Directions for this task: Your output should be the line with "Screen dimensions: 176x99" and all following lines of the data below, through the end, repeated exactly.

Supplied data:
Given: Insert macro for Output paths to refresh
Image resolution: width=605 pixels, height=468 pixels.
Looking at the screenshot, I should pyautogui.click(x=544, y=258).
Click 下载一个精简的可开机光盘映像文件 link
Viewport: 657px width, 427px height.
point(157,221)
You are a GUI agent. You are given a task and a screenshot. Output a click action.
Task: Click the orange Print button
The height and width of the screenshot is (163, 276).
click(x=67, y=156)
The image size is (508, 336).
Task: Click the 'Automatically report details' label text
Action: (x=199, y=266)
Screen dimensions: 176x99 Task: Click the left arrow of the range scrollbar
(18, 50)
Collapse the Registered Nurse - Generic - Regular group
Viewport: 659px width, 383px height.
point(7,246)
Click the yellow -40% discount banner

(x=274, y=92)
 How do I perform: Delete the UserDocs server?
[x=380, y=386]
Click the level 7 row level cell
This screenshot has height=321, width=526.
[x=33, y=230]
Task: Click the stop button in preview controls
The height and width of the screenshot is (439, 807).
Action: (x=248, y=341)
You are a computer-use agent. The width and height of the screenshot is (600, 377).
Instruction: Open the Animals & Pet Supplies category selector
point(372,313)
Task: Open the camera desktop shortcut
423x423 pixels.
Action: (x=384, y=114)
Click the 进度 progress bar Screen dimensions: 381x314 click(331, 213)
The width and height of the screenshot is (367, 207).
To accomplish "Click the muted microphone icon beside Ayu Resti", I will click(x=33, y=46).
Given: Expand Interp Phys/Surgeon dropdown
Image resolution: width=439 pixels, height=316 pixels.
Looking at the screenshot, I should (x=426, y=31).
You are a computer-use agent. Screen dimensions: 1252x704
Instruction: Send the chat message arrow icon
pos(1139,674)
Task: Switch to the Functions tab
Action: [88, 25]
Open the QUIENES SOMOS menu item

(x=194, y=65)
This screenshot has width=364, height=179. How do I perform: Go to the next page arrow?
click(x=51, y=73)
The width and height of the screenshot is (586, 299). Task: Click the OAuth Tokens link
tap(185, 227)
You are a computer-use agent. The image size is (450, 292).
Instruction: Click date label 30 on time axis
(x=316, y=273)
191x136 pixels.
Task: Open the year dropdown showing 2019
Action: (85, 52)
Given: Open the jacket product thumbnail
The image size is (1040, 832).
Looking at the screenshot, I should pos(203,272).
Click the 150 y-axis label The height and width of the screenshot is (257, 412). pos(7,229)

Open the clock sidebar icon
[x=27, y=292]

Finished task:
Screen dimensions: 176x99 Task: Click the left arrow of the range scrollbar
(18, 50)
Collapse the Registered Nurse - Generic - Regular group
Viewport: 659px width, 383px height.
point(7,246)
Click the yellow -40% discount banner

(x=274, y=92)
 How do I perform: Delete the UserDocs server?
[x=380, y=386]
Click the level 7 row level cell
This screenshot has height=321, width=526.
[x=33, y=230]
Task: Click the stop button in preview controls
The height and width of the screenshot is (439, 807).
Action: (x=248, y=341)
You are a computer-use agent. The width and height of the screenshot is (600, 377).
Instruction: Open the Animals & Pet Supplies category selector
point(372,313)
Task: Open the camera desktop shortcut
423x423 pixels.
Action: (x=384, y=114)
Click the 进度 progress bar Screen dimensions: 381x314 click(331, 213)
The width and height of the screenshot is (367, 207).
To accomplish "Click the muted microphone icon beside Ayu Resti", I will click(x=33, y=46).
Given: Expand Interp Phys/Surgeon dropdown
Image resolution: width=439 pixels, height=316 pixels.
Looking at the screenshot, I should (x=426, y=31).
You are a computer-use agent. Screen dimensions: 1252x704
Instruction: Send the chat message arrow icon
pos(1139,674)
Task: Switch to the Functions tab
Action: [88, 25]
Open the QUIENES SOMOS menu item

(x=194, y=65)
This screenshot has width=364, height=179. How do I perform: Go to the next page arrow?
click(x=51, y=73)
The width and height of the screenshot is (586, 299). Task: Click the OAuth Tokens link
tap(185, 227)
You are a computer-use agent. The image size is (450, 292).
Instruction: Click date label 30 on time axis
(x=316, y=273)
191x136 pixels.
Task: Open the year dropdown showing 2019
Action: (85, 52)
Given: Open the jacket product thumbnail
The image size is (1040, 832).
Looking at the screenshot, I should pos(203,272).
Click the 150 y-axis label The height and width of the screenshot is (257, 412). pos(7,229)

Open the clock sidebar icon
[x=27, y=292]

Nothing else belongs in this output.